The following table lists check_interface_version return values:

Table 11-59 CHECK_VERSION_INTERFACE Function Return Values

Value Description
DBMS_LDAP_UTL.SUCCESS

Interface version is supported.

DBMS_LDAP_UTL.GENERAL_ERROR

Interface version is not supported.

Usage Notes

None

Related Functions

None

11.9.11 Function get_property_values_blob

The function get_property_values_blob() retrieves large binary property values for a given property name and property.

Syntax

FUNCTION get_property_values_blob
(
pset IN PROPERTY_SET,
property_name IN VARCHAR2,
auth_type IN PLS_INTEGER,
property_values OUT BLOB_COLLECTION
)
RETURN PLS_INTEGER;

Parameters

The following table lists get_property_values_blob function parameters:

Table 11-60 GET_PROPERTY_VALUES_BLOB Function Parameters

Parameters Parameter Type Description
property_name
VARCHAR2

A property name.

pset
PROPERTY_SET

The property set in the property set collection obtained from any of the following function returns:

  • DBMS_LDAP_UTL.get_group_membership()

  • DBMS_LDAP_UTL.get_subscriber_properties()

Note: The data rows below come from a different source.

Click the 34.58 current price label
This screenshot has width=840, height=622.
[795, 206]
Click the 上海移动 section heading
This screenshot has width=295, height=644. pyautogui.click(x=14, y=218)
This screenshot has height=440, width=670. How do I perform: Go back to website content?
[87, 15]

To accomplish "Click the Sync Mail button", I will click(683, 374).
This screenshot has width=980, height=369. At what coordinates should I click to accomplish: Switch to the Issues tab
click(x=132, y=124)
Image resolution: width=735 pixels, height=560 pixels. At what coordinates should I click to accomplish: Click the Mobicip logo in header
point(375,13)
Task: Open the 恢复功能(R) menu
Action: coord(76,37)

  • DBMS_LDAP_UTL.get_user_properties()

  • DBMS_LDAP_UTL.get_group_properties()

property_values
BLOB_COLLECTION

A list of binary property values.

Return Values

The following table lists get_property_values_blob function return values:

Table 11-61 GET_PROPERTY_VALUES_BLOB Return Values

Value Description
DBMS_LDAP_UTL.SUCCESS

On a successful completion.

DBMS_LDAP_UTL.PARAM_ERROR

Invalid input parameters.

DBMS_LDAP_UTL.GENERAL_ERROR

On failure.

Usage Notes

None

Related Functions

DBMS_LDAP_UTL.get_property_values().

11.9.12 Procedure property_value_free_blob

Frees the memory associated with BLOB_COLLECTION returned by DBMS_LDAP.get_property_values_blob().

Syntax

Syntax
PROCEDURE property_value_free_blob
(
vals IN OUT DBMS_LDAP.BLOB_COLLECTION
);

Parameters

The following table lists property_value_free_blob function parameters:

Table 11-62 PROPERTY_VALUE_FREE_BLOB Function Parameters

Parameter Description
vals

The collection of large binary values returned by DBMS_LDAP.get_property_values_blob().

Return Values

None

Usage Notes

None

Related Functions

DBMS_LDAP.get_property_values_blob().